Alford Corn exchange
Alford Corn exchange

A large question mark has been left hanging over the future of a grade II listed building in the heart of Alford after the town council announced it cannot afford to maintain it.

Alford Town Council made the decision to ‘hand back’ the historic Corn Exchange, which it leases from East Lindsey District Council, at a recent meeting after a significant amount of the council’s reserves were being used to maintain it.

“The Corn Exchange is no longer a viable option for the council as it is losing money,” said Mayor of Alford, Coun Paul Rawson.

“We originally took it back to save it because we thought it was important to the community - but it would mean increasing the precept even more to allow for the repairs the Corn Exchange is in need of,” he added.

At the town council meeting, held recently,, councillors voted to increase the precept by 2.5 per cent, which is a £1.63 increase per band D property.

“The repairs to the roof for example, would have cost an awful lot of money and it was a reluctant decision - if we are to improve things in the Market Place, then something has to be done,” explained Mayor Coun Rawson.

Councillors discussed the impact on the reserves during the meeting, including the main services that are covered in the precept, which are CCTV, public toilets, the Corn Exchange building where it currently holds its meetings ,and the Market Place.

Mayor Coun Rawson said that although the decision to approach ELDC with a view to hand back the building had been voted on, it wouldn’t be something that was done overnight and other alternative venues such as Alford Manor House could be sought for future meetings.

Alford Town Council agreed to lease the Corn Exchange from ELDC from April 2009 to prevent its closure and disposal.

At the end of 2010 the town council felt unable to continue to run the building and, following a public meeting in January 2011, it was agreed that a charitable trust be set up to take over the management.

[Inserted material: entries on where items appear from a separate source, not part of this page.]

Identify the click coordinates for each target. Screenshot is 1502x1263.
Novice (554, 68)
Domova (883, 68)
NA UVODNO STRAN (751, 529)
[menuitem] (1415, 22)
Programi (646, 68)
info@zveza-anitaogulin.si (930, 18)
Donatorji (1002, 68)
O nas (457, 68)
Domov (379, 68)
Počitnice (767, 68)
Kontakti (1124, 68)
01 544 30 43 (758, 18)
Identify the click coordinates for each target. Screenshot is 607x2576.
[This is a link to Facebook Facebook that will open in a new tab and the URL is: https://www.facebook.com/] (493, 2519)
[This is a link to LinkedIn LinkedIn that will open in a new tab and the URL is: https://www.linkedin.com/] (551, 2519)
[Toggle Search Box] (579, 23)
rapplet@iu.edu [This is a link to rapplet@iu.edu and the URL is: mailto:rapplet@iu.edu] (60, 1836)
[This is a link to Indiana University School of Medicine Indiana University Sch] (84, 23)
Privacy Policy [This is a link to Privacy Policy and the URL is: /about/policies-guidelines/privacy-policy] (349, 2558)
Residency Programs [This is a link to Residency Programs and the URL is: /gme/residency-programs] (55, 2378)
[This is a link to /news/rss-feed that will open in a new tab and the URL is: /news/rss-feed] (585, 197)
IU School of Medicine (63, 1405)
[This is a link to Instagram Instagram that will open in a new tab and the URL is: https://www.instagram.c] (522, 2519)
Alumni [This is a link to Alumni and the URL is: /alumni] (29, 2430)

But, to date, such a trust has failed to materialise, and the council said it needed to cut outgoings, stating it was the ‘most logical item to dispense with’,

Gary Sargeant, Corporate Property Manager at ELDC said: “Alford Town Council has a 40 year lease for the Corn Exchange, with effect from April 1, 2009.

“The Town Council has a break clause in the lease that, subject to meeting certain conditions, could allow them to vacate the property at the end of March 2016.

“We would be happy to meet with the Town Council to discuss the future of the Corn Exchange if they no longer wish to occupy the property beyond that date.”